THANK YOU SO MUCH. that has to be the best post yet.

My bf came home for 2 weeks for xmas and new years and it was like no time had passed..our feelings and love was stronger than ever. i had worried that feelings might have changed and it would be different..but it wasnt at all. we both felt like we were closer and more confident in what we have. its like seeing him just reassured me and we talked about all the little problems.

haha, the girl he was kissing on the cheek in a picture was a lesbian! i even went to her page and it said so. i felt so stupid about freaking out about that without knowing all the information.

he really opened up and let me know how he feels

he's the kind of guy that always has a big tough exterior up but when it comes to me he is verrrry sensitive.

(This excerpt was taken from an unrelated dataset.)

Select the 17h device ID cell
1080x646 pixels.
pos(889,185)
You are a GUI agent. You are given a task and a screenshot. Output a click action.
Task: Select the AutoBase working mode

seeing each other helped me realize that i know him really well...and its dumb to freak out over the little things.

we have plans for me to move up where he is and go to college together.

now that he is back in pennsylvania..things are better still! it sucks being apart but we webcam nearly every day for hours at a time, he texts me whenever he goes out to parties or with friends..he is really making an honest effort and i think its great :)

i feel like i can finally say that i KNOW we will stay together.

i like the feeling of being more confident and less insecure :)

so..for whoever will come and try to be negative and say he's cheating..i say don't even bother because i dont want to hear any of it!!

thank you to everyone that has been helpful and supportive.

i've learned alot!!!!

Edited by loveistheanswer
Posted

LDR's can work and have in my situation. Been married seven years after starting out in an LDR.

 

There must be trust, communication, honesty, and a set time in the future to be together. I don't think we would have survived if we hadn't had a time when we knew we were going to be together and make it happen.

 

And once we were together, I never, ever, took him or our relationship for granted, because I remember what it was like to have to say goodbye to the love of my life many times over. It sucked, but it strengthened us in a way.

 

LDRs are hard as hell, but it can be done.